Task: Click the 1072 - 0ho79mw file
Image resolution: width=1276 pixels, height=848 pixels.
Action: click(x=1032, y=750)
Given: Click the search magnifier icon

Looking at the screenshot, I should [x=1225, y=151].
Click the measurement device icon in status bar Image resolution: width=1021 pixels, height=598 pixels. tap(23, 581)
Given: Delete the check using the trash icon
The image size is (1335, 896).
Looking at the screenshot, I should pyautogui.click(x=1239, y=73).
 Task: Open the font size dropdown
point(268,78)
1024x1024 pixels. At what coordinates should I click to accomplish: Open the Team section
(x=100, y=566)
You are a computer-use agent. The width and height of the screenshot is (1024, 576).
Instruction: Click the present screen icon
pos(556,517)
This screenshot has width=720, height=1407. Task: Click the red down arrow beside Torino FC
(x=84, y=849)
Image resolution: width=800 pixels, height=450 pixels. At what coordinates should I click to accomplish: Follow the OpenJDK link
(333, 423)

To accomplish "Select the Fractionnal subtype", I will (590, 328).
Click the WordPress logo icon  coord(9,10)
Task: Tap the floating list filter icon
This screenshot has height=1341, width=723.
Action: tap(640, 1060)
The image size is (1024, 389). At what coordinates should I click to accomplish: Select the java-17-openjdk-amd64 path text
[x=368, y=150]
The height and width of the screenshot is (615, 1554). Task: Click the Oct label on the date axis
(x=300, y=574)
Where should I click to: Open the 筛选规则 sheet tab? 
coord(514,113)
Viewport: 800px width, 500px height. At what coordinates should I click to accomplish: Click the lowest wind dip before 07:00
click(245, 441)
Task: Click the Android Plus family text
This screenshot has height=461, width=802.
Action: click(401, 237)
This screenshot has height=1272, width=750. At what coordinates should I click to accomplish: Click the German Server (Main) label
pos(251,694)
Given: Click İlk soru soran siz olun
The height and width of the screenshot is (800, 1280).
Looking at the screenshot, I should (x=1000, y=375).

+++

• [Problem to solve] Copy the listing above line for line, without altering anything.

• [Correct output]
Task: Click the 1072 - 0ho79mw file
Image resolution: width=1276 pixels, height=848 pixels.
Action: click(x=1032, y=750)
Given: Click the search magnifier icon

Looking at the screenshot, I should [x=1225, y=151].
Click the measurement device icon in status bar Image resolution: width=1021 pixels, height=598 pixels. tap(23, 581)
Given: Delete the check using the trash icon
The image size is (1335, 896).
Looking at the screenshot, I should pyautogui.click(x=1239, y=73).
 Task: Open the font size dropdown
point(268,78)
1024x1024 pixels. At what coordinates should I click to accomplish: Open the Team section
(x=100, y=566)
You are a computer-use agent. The width and height of the screenshot is (1024, 576).
Instruction: Click the present screen icon
pos(556,517)
This screenshot has width=720, height=1407. Task: Click the red down arrow beside Torino FC
(x=84, y=849)
Image resolution: width=800 pixels, height=450 pixels. At what coordinates should I click to accomplish: Follow the OpenJDK link
(333, 423)

To accomplish "Select the Fractionnal subtype", I will (590, 328).
Click the WordPress logo icon  coord(9,10)
Task: Tap the floating list filter icon
This screenshot has height=1341, width=723.
Action: tap(640, 1060)
The image size is (1024, 389). At what coordinates should I click to accomplish: Select the java-17-openjdk-amd64 path text
[x=368, y=150]
The height and width of the screenshot is (615, 1554). Task: Click the Oct label on the date axis
(x=300, y=574)
Where should I click to: Open the 筛选规则 sheet tab? 
coord(514,113)
Viewport: 800px width, 500px height. At what coordinates should I click to accomplish: Click the lowest wind dip before 07:00
click(245, 441)
Task: Click the Android Plus family text
This screenshot has height=461, width=802.
Action: click(401, 237)
This screenshot has height=1272, width=750. At what coordinates should I click to accomplish: Click the German Server (Main) label
pos(251,694)
Given: Click İlk soru soran siz olun
The height and width of the screenshot is (800, 1280).
Looking at the screenshot, I should (x=1000, y=375).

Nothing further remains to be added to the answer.